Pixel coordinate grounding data
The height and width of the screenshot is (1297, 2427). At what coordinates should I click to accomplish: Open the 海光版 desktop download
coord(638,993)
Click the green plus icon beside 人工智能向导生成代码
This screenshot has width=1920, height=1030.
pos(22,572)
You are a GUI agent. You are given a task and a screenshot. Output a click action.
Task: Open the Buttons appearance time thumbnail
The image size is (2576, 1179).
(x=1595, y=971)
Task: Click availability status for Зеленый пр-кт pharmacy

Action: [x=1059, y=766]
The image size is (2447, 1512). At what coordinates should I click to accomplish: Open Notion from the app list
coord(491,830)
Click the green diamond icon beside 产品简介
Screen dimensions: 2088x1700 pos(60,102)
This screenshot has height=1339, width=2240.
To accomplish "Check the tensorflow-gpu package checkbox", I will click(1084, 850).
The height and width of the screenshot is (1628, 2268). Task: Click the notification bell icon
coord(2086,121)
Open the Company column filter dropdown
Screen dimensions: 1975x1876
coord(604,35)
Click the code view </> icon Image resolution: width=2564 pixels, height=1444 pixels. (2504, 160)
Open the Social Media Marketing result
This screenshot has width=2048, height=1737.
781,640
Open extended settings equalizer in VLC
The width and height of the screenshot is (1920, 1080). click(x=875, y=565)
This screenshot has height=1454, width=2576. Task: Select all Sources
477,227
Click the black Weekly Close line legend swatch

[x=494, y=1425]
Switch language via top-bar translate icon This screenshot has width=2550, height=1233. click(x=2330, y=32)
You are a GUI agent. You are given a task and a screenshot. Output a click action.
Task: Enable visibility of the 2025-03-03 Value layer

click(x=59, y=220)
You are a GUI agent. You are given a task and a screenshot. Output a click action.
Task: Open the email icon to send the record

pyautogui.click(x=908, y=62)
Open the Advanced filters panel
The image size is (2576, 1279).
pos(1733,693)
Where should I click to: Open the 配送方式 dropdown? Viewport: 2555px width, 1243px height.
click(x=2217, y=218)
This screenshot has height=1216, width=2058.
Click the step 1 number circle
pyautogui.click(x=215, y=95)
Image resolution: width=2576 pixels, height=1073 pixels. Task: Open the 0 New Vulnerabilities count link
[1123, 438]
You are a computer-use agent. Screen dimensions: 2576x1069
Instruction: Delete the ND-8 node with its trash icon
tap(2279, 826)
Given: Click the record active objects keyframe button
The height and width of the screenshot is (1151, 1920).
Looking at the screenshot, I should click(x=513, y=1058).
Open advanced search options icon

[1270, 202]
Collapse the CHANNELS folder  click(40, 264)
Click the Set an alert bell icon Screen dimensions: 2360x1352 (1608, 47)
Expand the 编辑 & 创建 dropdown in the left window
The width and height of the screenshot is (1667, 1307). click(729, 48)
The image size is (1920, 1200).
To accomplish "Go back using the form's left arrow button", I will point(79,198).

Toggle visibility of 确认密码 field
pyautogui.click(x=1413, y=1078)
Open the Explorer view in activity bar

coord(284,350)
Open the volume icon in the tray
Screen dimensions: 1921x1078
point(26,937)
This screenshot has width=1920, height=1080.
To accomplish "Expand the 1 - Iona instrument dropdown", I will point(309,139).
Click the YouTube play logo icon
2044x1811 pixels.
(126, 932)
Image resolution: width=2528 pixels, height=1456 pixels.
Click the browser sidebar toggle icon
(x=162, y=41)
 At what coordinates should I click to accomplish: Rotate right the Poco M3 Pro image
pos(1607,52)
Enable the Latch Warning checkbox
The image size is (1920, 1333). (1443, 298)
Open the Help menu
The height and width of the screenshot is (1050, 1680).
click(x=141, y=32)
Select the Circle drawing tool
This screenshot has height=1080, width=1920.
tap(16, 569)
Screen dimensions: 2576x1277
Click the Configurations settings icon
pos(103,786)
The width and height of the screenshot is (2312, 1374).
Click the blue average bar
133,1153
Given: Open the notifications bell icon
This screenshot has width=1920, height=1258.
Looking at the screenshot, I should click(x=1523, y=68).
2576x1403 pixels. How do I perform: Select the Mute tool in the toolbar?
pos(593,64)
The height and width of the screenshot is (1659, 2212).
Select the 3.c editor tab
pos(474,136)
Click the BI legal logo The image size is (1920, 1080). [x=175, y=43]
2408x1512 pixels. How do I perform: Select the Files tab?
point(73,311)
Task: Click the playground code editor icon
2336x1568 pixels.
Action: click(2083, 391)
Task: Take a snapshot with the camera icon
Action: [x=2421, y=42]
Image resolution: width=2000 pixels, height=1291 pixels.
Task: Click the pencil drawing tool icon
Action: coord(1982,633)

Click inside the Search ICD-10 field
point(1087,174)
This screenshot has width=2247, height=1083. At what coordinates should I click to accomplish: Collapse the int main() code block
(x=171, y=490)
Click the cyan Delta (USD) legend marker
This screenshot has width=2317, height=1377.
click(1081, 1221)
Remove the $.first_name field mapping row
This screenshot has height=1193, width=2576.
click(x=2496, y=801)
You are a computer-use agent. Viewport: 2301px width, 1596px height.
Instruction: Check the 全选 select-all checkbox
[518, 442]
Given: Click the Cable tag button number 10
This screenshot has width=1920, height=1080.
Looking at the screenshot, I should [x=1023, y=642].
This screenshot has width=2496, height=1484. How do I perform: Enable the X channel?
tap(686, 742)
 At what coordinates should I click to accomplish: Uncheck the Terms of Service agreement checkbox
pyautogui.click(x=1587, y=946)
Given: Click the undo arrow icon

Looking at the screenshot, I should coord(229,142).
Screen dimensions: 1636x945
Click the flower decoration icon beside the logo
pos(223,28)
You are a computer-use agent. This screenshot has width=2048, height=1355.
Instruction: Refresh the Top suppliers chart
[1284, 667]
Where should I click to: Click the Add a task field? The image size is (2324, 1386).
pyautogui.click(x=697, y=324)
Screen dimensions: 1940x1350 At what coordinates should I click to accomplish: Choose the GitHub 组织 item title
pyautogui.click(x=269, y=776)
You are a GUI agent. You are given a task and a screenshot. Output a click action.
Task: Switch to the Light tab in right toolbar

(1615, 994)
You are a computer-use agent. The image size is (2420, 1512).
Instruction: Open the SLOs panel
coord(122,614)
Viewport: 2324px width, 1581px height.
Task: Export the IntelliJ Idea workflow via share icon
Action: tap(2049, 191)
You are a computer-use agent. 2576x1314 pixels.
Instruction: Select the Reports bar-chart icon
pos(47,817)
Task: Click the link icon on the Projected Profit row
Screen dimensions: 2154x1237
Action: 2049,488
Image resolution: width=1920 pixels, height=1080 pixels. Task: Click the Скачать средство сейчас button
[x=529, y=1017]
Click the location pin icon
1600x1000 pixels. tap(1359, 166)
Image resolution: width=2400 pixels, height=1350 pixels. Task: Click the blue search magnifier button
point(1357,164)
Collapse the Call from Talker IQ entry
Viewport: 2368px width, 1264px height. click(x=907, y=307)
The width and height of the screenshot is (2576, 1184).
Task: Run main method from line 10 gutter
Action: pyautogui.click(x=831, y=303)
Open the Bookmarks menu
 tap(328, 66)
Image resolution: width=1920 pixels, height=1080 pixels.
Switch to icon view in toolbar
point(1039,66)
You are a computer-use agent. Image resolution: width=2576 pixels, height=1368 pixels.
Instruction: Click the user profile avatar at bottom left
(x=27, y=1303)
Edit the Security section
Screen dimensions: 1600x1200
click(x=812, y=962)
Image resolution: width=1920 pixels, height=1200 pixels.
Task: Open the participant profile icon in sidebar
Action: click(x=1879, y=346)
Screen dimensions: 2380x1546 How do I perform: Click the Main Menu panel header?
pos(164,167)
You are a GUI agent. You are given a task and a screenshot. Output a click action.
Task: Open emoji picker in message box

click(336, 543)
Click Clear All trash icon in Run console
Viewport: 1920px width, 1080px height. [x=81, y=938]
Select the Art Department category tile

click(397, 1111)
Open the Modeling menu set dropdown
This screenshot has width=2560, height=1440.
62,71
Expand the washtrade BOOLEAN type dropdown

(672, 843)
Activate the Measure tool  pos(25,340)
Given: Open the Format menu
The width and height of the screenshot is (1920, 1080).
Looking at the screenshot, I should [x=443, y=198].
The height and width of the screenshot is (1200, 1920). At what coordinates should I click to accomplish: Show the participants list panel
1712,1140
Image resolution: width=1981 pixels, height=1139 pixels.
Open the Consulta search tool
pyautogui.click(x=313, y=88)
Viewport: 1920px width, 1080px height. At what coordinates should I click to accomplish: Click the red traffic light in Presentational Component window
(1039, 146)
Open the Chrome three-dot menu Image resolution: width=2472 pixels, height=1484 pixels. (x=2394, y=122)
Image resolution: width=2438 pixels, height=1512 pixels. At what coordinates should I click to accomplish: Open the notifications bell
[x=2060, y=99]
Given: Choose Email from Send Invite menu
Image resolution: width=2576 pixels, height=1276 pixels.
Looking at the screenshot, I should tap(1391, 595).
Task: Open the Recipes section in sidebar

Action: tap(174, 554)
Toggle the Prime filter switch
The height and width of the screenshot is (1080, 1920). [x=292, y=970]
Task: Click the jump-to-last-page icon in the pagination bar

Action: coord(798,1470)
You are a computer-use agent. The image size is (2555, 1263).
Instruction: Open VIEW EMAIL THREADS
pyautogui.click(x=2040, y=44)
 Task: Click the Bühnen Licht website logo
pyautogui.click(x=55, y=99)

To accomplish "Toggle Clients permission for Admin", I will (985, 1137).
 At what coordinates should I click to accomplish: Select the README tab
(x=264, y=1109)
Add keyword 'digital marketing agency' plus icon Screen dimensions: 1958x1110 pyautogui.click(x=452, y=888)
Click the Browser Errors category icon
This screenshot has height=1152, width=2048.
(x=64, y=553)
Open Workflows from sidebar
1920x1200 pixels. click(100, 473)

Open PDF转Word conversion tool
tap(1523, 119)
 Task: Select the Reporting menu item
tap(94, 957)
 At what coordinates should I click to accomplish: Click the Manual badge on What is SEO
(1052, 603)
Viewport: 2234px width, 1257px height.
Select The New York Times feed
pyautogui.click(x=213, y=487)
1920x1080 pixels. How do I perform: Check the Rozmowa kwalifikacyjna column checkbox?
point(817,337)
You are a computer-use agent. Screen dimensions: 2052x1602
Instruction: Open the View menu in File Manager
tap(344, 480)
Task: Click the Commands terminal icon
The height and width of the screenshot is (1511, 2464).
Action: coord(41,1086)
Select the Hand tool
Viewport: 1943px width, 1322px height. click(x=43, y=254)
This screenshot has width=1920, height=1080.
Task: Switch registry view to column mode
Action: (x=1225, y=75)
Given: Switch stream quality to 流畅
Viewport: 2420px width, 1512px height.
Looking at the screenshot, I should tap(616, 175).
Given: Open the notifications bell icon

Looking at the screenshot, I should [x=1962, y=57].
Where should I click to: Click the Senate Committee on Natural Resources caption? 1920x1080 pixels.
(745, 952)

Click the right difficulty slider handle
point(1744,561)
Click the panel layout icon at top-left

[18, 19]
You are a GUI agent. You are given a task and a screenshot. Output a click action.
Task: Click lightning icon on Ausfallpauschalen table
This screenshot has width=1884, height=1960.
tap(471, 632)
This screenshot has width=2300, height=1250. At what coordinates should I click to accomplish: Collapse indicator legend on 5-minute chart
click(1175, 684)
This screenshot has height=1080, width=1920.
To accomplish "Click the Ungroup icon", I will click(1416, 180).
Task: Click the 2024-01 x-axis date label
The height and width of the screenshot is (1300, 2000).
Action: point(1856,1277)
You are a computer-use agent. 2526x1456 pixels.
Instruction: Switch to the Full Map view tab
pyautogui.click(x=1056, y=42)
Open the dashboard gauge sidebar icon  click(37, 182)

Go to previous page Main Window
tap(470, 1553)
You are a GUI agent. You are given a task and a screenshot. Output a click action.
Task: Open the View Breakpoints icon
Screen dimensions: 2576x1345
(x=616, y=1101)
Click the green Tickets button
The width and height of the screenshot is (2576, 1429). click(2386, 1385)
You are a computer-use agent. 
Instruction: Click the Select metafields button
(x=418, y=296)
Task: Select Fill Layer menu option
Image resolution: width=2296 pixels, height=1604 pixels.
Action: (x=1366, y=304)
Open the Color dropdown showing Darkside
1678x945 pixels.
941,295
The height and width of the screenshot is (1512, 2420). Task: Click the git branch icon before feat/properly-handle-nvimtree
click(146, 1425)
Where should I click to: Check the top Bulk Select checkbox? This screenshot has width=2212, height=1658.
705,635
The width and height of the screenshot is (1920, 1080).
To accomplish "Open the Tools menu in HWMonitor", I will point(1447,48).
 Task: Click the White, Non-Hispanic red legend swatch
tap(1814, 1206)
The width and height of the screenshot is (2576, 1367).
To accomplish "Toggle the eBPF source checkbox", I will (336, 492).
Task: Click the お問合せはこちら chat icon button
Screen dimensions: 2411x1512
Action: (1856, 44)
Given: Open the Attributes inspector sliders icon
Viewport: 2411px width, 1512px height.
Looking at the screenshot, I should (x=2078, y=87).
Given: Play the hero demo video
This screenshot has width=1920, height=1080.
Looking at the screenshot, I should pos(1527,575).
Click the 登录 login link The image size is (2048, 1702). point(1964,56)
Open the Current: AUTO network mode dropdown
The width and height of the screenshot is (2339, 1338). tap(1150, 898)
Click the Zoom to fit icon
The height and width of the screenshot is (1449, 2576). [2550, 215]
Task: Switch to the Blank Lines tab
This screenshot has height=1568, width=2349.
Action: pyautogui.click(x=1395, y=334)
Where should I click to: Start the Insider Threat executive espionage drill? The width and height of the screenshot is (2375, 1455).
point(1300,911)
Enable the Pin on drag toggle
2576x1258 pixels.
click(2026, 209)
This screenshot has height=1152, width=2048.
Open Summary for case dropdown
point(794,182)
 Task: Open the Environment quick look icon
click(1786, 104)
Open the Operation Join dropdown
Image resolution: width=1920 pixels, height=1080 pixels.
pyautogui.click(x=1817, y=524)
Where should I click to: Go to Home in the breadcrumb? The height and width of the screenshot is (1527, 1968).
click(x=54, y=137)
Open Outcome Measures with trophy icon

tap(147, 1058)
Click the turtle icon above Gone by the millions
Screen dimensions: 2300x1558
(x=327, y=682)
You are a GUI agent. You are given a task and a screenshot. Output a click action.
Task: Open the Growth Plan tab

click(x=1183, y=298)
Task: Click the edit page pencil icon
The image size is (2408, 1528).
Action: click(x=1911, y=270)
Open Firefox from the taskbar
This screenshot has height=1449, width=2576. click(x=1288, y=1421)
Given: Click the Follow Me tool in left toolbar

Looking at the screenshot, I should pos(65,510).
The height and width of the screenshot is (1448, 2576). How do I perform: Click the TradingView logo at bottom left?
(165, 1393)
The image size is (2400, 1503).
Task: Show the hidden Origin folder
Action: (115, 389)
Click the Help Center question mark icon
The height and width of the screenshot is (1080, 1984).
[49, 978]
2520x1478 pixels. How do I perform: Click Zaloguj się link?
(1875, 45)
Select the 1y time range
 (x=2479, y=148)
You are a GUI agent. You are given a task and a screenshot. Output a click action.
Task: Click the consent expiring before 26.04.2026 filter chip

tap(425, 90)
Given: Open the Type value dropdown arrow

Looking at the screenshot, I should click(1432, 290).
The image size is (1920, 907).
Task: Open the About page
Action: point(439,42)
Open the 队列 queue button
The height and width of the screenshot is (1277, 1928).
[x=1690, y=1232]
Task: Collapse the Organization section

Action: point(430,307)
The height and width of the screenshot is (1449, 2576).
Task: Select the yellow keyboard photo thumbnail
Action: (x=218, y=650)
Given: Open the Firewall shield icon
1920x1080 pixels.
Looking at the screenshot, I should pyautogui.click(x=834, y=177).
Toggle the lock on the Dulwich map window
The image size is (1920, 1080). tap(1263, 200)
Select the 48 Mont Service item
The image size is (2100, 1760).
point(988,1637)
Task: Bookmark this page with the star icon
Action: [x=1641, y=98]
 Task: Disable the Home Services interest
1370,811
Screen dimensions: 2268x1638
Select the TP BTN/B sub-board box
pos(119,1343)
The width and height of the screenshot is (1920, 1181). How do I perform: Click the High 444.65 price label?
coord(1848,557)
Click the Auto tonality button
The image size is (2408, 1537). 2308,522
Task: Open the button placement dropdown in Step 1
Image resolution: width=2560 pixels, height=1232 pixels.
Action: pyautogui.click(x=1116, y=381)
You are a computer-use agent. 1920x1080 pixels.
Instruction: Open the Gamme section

TASK TO CARRY OUT = Using the entries above, give again exactly the lines from the line holding "Toggle visibility of 确认密码 field" through the line holding "Open the Help menu". Include both end lines and nothing else.

WRITTEN ANSWER =
Toggle visibility of 确认密码 field
pyautogui.click(x=1413, y=1078)
Open the Explorer view in activity bar

coord(284,350)
Open the volume icon in the tray
Screen dimensions: 1921x1078
point(26,937)
This screenshot has width=1920, height=1080.
To accomplish "Expand the 1 - Iona instrument dropdown", I will point(309,139).
Click the YouTube play logo icon
2044x1811 pixels.
(126, 932)
Image resolution: width=2528 pixels, height=1456 pixels.
Click the browser sidebar toggle icon
(x=162, y=41)
 At what coordinates should I click to accomplish: Rotate right the Poco M3 Pro image
pos(1607,52)
Enable the Latch Warning checkbox
The image size is (1920, 1333). (1443, 298)
Open the Help menu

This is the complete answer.